Daily Market Comment – Wall Street conquers new highs, yen struggles

· Tech generals lead stock markets to new all-time highs

· Yen suffers as global yields bounce back, dollar quiet

· Overall, bonds and stocks send conflicting signals about FOMC

Tech stocks back in vogue

The party in equity markets continues to rage. The Nasdaq and S&P 500 both hit fresh record highs to kick off the new week, with heavyweight tech names being at the tip of the spear. The price action suggests investors are not particularly worried about the Fed pulling the rug from under the market this week, betting that any taper discussion is a problem for later in the summer.

The Fed is widely expected to steer clear from a discussion about an exit plan from asset purchases, even though many anticipate the new 'dot plot' of rate projections to signal a rate increase in 2023. Of course, that wouldn't be any huge shock for market participants, who have already priced in more than one rate hike during 2023.

That said, the bond market doesn't seem quite as certain.
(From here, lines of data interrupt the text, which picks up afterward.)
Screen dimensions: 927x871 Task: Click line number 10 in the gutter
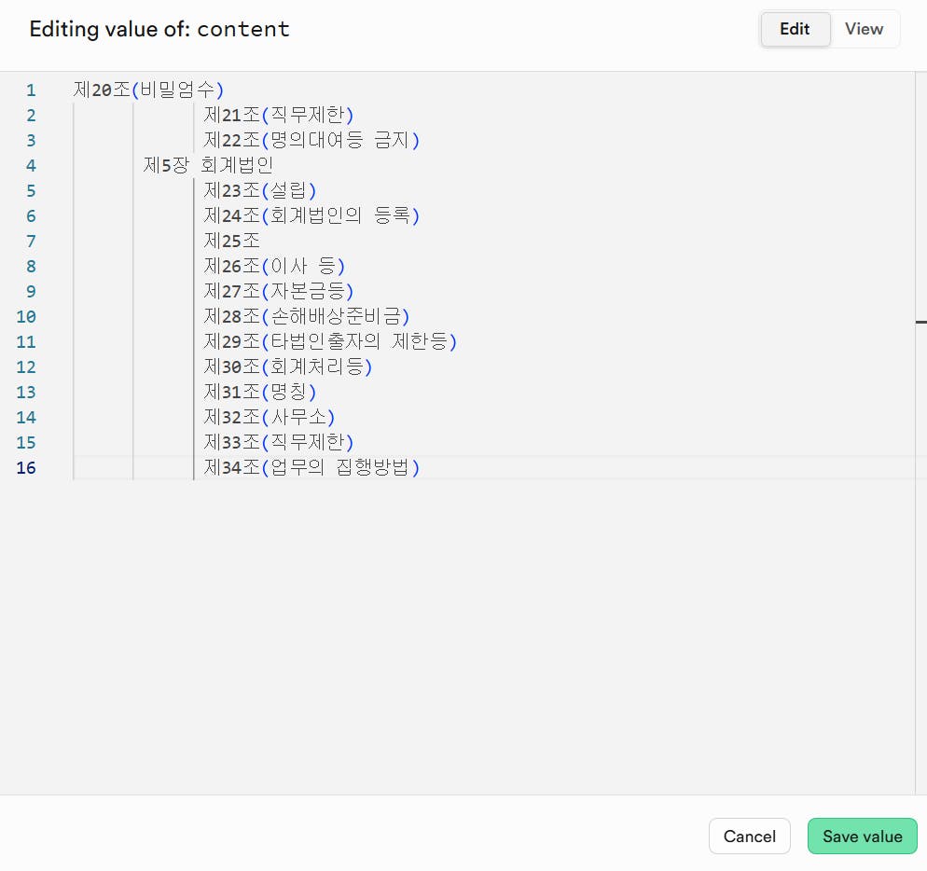tap(26, 317)
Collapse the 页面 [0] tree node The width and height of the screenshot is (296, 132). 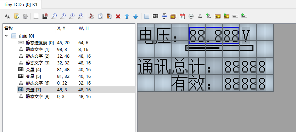click(6, 36)
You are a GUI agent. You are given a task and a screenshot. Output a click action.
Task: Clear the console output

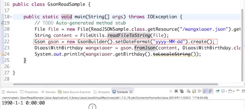[x=189, y=91]
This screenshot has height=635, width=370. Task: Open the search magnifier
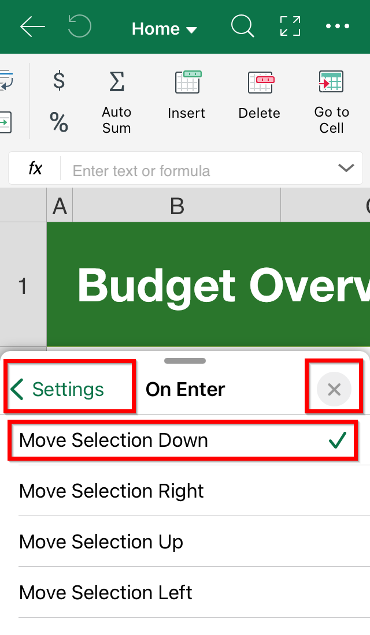[x=243, y=27]
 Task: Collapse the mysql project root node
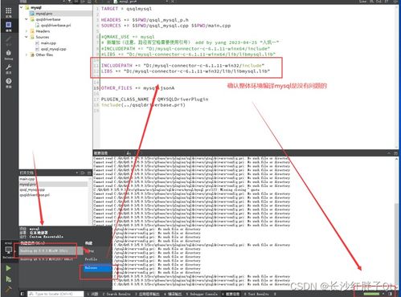(x=22, y=7)
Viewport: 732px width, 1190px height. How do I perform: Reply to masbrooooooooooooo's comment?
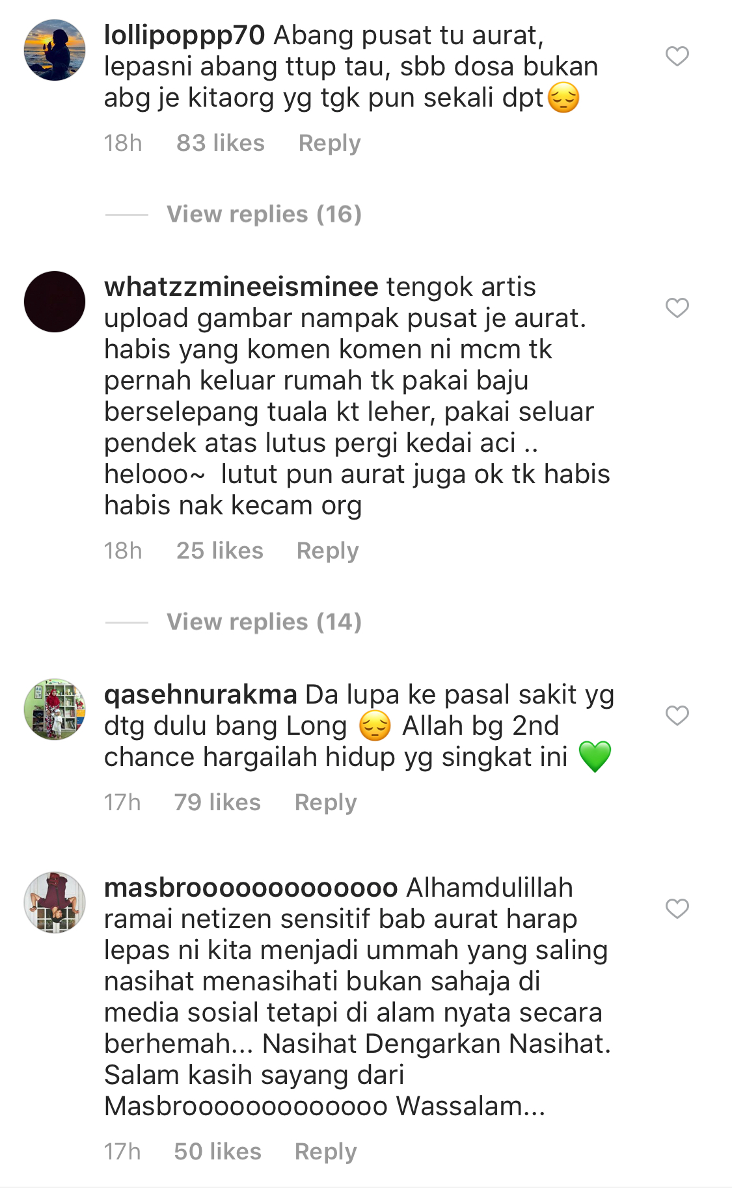325,1152
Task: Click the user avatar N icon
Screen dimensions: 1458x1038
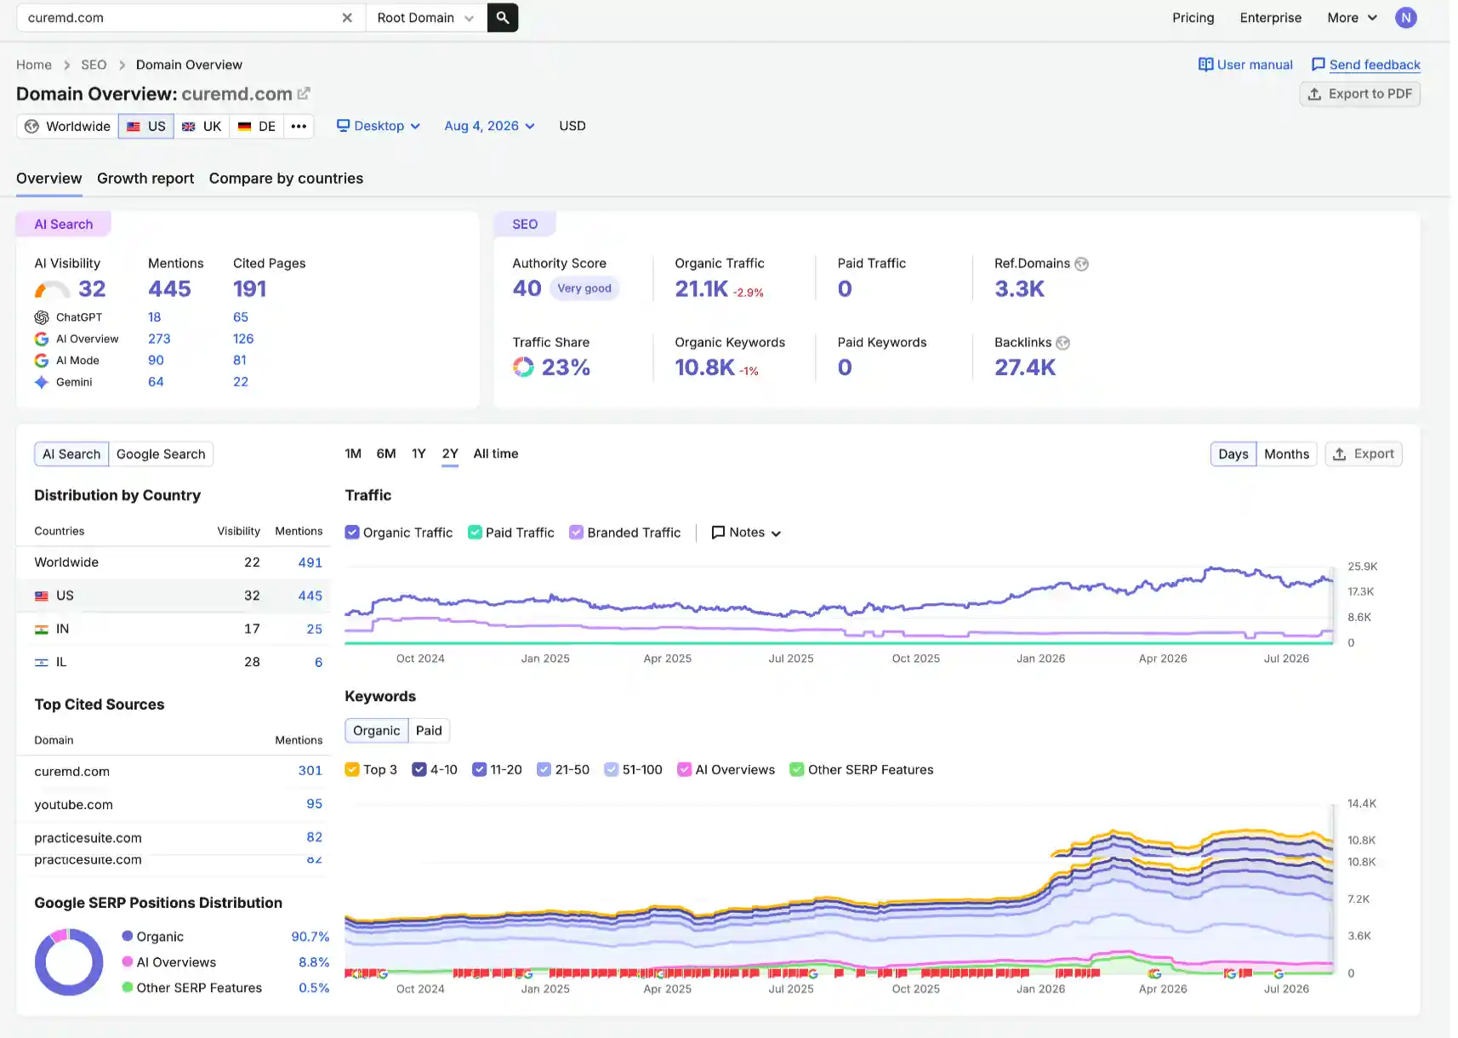Action: click(1405, 18)
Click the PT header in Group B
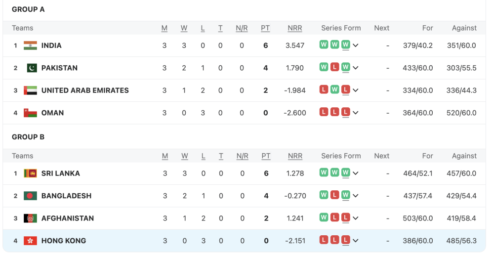Screen dimensions: 494x258 tap(266, 156)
US Treasury yields have bounced back from their recent lows, suggesting that some players are wary of the Fed signalling it is thinking about talking about tapering soon. Gold is in this camp too, with the precious metal struggling for altitude lately.

On balance, equities might be right this time. The mediocre performance of the labor market and the cooling in inflation expectations lately suggest the Fed can take its time with the exit strategy conversation, confident that inflation won't spiral out of control. Policymakers want to avoid market panic at all costs, so they will probably plant the seeds for a taper discussion very gently and slowly, softening the blow.
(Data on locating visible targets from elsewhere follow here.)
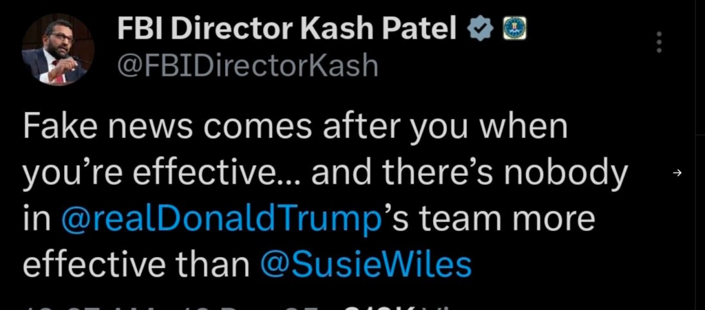Open the display name FBI Director Kash Patel

click(288, 30)
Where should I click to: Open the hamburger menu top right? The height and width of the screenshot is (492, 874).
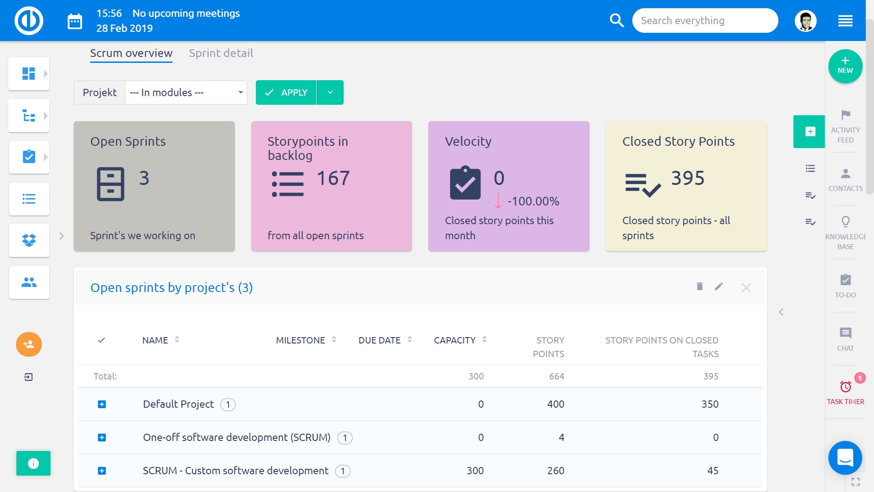point(845,21)
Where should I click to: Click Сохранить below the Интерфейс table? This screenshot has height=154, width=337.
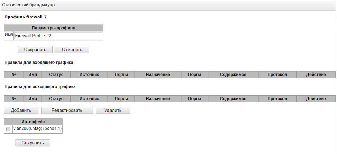pyautogui.click(x=33, y=143)
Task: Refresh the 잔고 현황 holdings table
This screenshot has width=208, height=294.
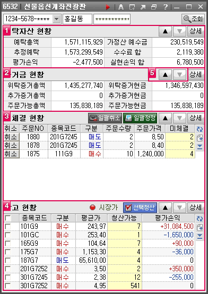Action: click(x=200, y=218)
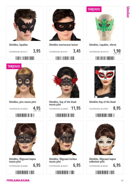Click the white filigree lace mask photo

point(105,139)
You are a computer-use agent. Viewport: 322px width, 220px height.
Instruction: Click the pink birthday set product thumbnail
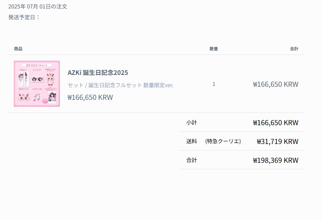point(37,84)
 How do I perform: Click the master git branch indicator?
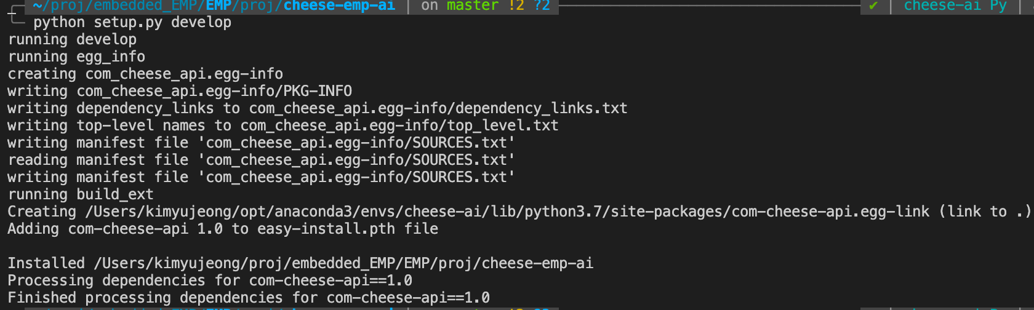(472, 6)
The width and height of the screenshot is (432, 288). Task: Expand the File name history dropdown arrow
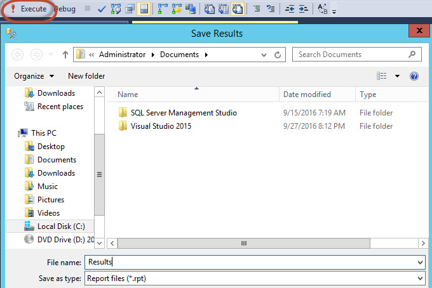421,262
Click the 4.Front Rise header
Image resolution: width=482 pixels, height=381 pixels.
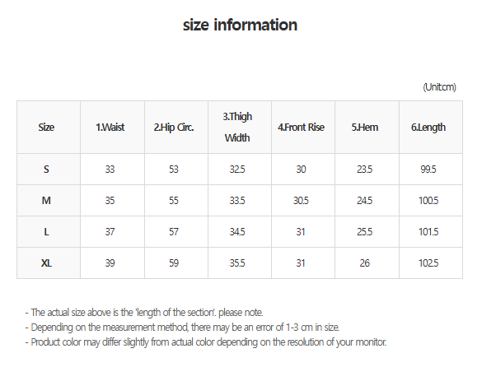pyautogui.click(x=301, y=127)

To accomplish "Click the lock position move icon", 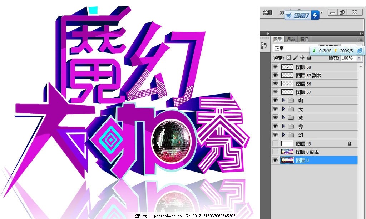I will (x=302, y=57).
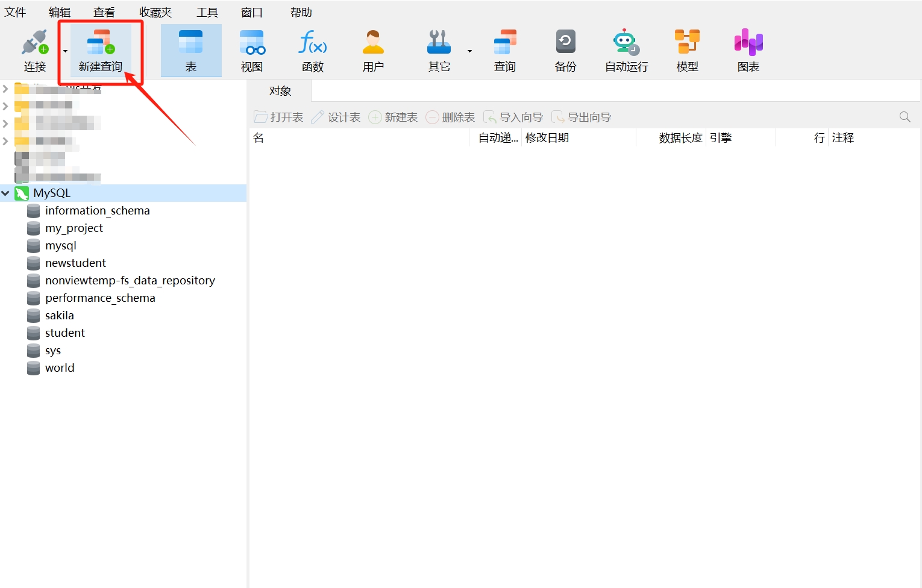Image resolution: width=922 pixels, height=588 pixels.
Task: Click the New Table (新建表) button
Action: [x=394, y=117]
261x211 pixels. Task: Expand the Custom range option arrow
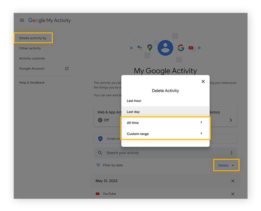point(201,133)
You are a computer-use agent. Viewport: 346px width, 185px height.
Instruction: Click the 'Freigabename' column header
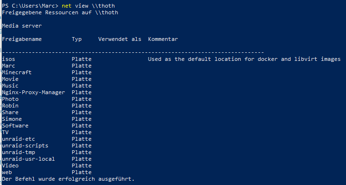tap(22, 39)
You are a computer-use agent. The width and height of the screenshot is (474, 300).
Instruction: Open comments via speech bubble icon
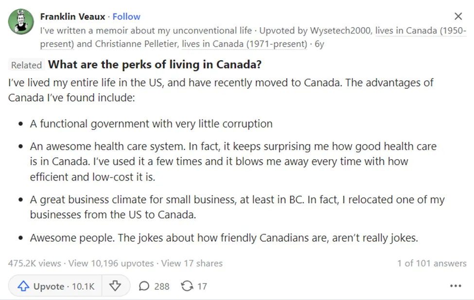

Dollar lifeless, yen struggles

Over in the FX arena, most pairs are in a stalemate, with currency traders appearing reluctant to take on new positions ahead of what promises to be an eventful FOMC meeting. The dollar has been very quiet as a result.

The only mover has been the yen, which is under heavy pressure thanks to a synchronized rebound in global yields. The Bank of Japan keeps a ceiling on domestic yields through its yield curve control strategy, so when foreign rates rise, Japanese rates cannot really participate in that rally and yield differentials widen against the yen.

Looking ahead, the yen seems highly vulnerable as monetary policy divergence takes hold. Several central banks have started taking baby steps towards raising interest rates in the coming years, but the BoJ will probably be among the last to exit cheap money. Japan is still trapped in deflation, a battle that the country has been fighting for decades now.

The yen lives off interest rate differentials, so in an environment where foreign rates are rising but Japanese ones are stuck on the floor, the currency will likely suffer. The main risk to this view would be some market shock that sparks defensive demand for the yen, but even that might not be a game-changer. The Bank of Japan meets on Friday.

US retail sales coming up

As for today, US retail sales data for May will give us a sense of how consumer spending is holding up. This could be an important piece of the Fed puzzle. The headline number is forecast to decline, which probably comes down to soft car sales, as the core figure that excludes that category is expected to rise a touch.

Finally, Bank of England Governor Andrew Bailey will deliver some remarks at 12:15 GMT.